*Complete the following*:
- a) In the Git tools discussion, which tools does one commenter combine with Lazygit?
- b) From the Git tools discussion, return the passage starting with "Lazygit, WezTerm, NeoVim, Yazi" and going on through "mind Git's CLI?", copied verbatim.

*Provided text*:
┄┄┄┄┄┄┄┄┄┄┄┄┄┄┄┄┄┄┄┄
After a short stint when I had to do dozens of small edits to files, this became something I use every day (and I am the sort of person who types git commands by choice, even inside VS Code…)
Been using gitkraken for ages and still like it, but they do make it harder and harder to like every update. The enshittification seems to have started and every update seems to bring more and more ai features, and pushing more ”cloud” features as well
Lazygit is the only way I review PRs these days because it is trivial to step through a file commit by commit when that is necessary (which maybe says something about the quality of the PRs I'm reviewing...). They also won me over by using Legend of the Galactic Heroes references in the github readme gifs.
Lazygit, WezTerm, NeoVim, Yazi (TUI file manager) are a fantastic combination! I have a tmuxniator config file for every project I work on. And open a tab in WezTerm, run „mx projectname“, it opens a split for Yazi, one for Lazygit, one for neovim, and one for my agentic coding tool. Lovely setup, super fast, all in the terminal.
Am I the only one who simply doesn't mind Git's CLI?
Sure, it's rough around the edges, but I know those edges well. I sometimes do need to look up how to do something, but those cases are rare. Over the years I've accumulated about a dozen shell aliases and a modest `.gitconfig`, and along with a couple of helper tools[1][2], I can do 90% of what I need Git for in seconds. I truly don't need a fancy TUI, GUI, or any wrappers around Git. Git itself is fine.
I tried Magit a few times, and even though Emacs is my main editor, I couldn't get used to it. It forces the user into doing things the "Magit way", and I'd rather not.
I don't understand the push to replace Git's porcelain with something shinier. If, and when, a better VCS comes along that truly feels like the next step forward, I'll give it a try. In the meantime, Git does the job I need.
I can use the CLI, but magit is mostly CLI on steroids. All the information you could have accessed through the cli is quickly available, and they are active objects, meaning subsequent commands will take that into account. Any mutation is also available through quick keybindings as well.
The one thing that I truly like about Magit, and the builtin vc-mode, is that I can focus for a couple of hours on coding, then quickly create a serie of commits to capture that work. Like doing line art after sketching. I like when administrative work (filing patches under commits) is isolated from creative work (solving problems and designing practical solutions).
No - unless you took away my gitconfig, which is pretty big at this point. Though I guess that's mostly a time-saver. Even so, I've found most of the GUI tools to be confusing because it's hard to tell what they're actually doing under the hood.
┄┄┄┄┄┄┄┄┄┄┄┄┄┄┄┄┄┄┄┄
*Raw data*:
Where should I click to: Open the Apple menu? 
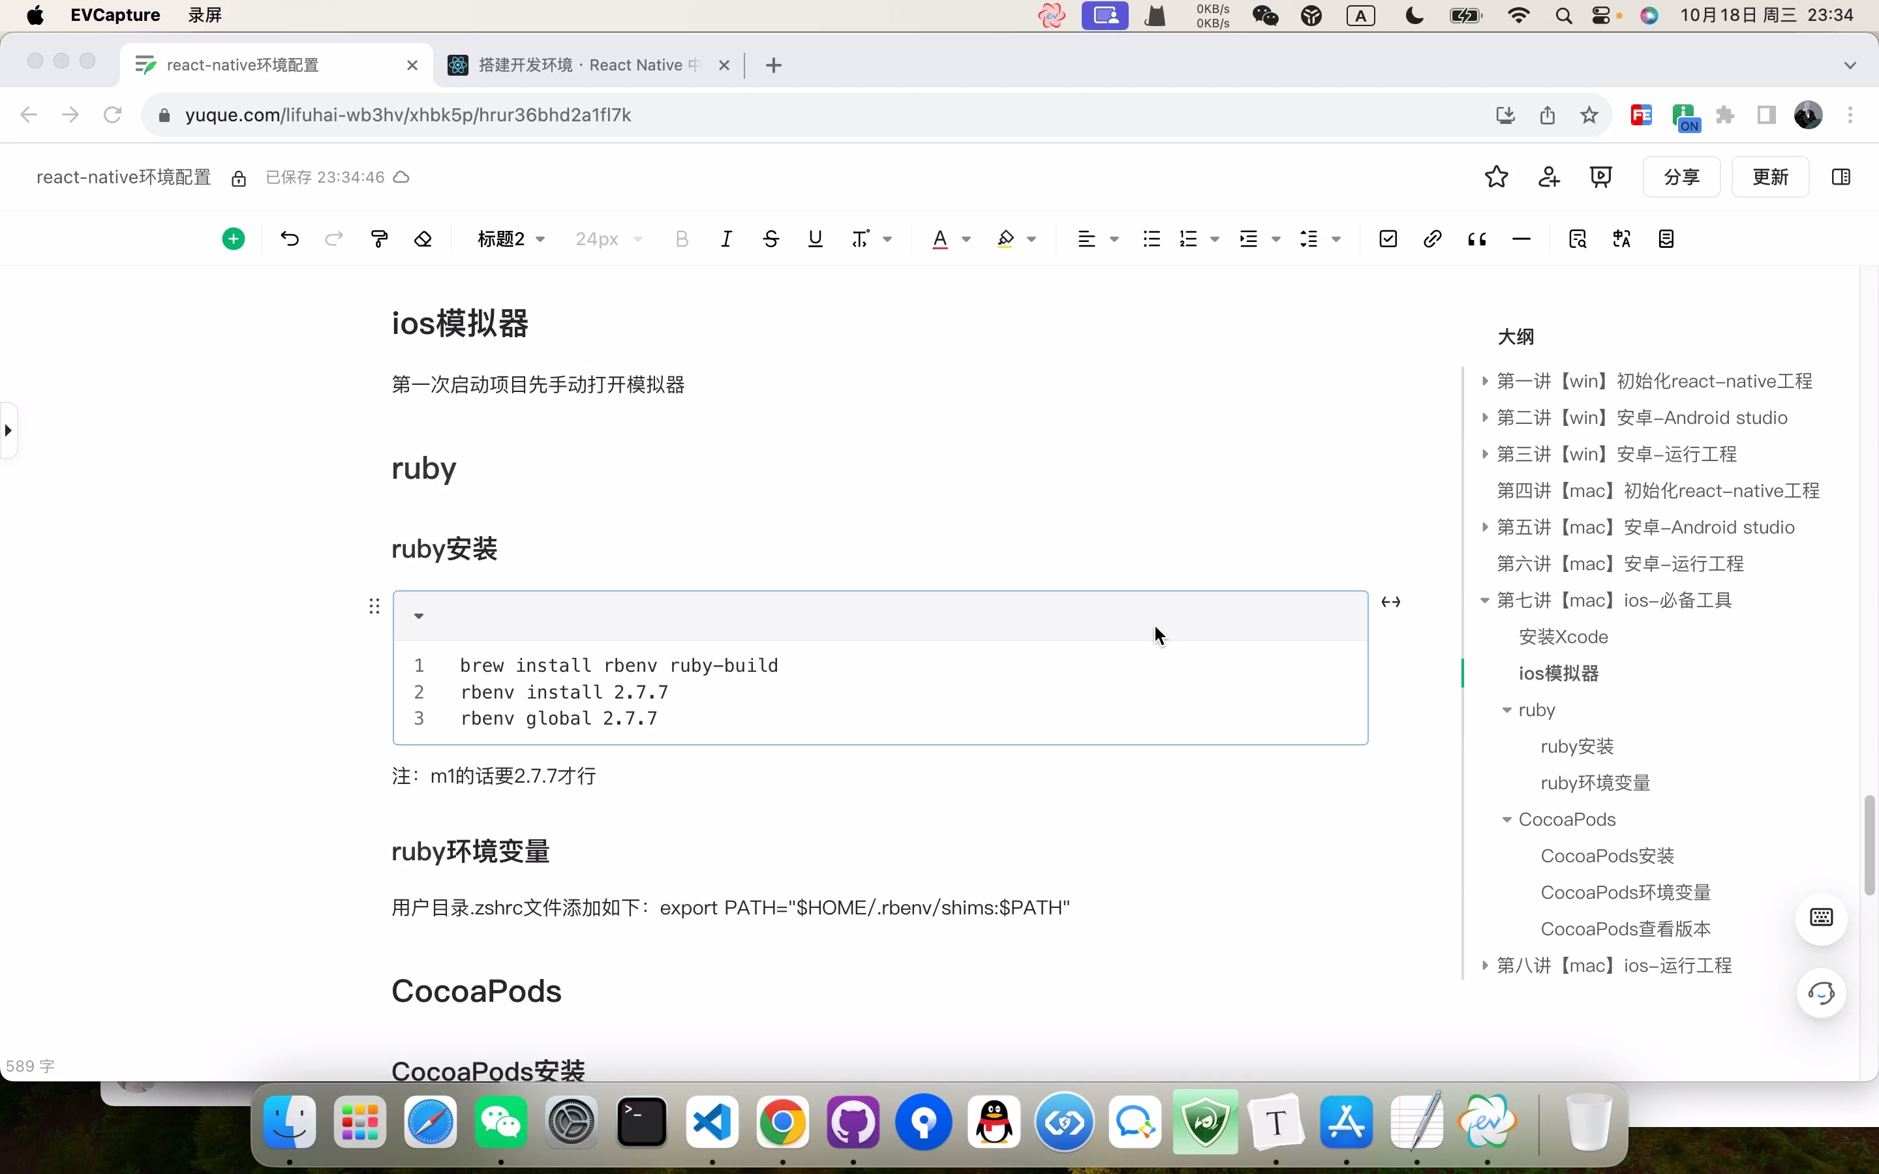coord(34,15)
┄┄┄┄┄┄┄┄┄┄┄┄┄┄┄┄┄┄┄┄
*Written responses*:
- a) WezTerm, NeoVim, and Yazi.

- b)
Lazygit, WezTerm, NeoVim, Yazi (TUI file manager) are a fantastic combination! I have a tmuxniator config file for every project I work on. And open a tab in WezTerm, run „mx projectname“, it opens a split for Yazi, one for Lazygit, one for neovim, and one for my agentic coding tool. Lovely setup, super fast, all in the terminal.
Am I the only one who simply doesn't mind Git's CLI?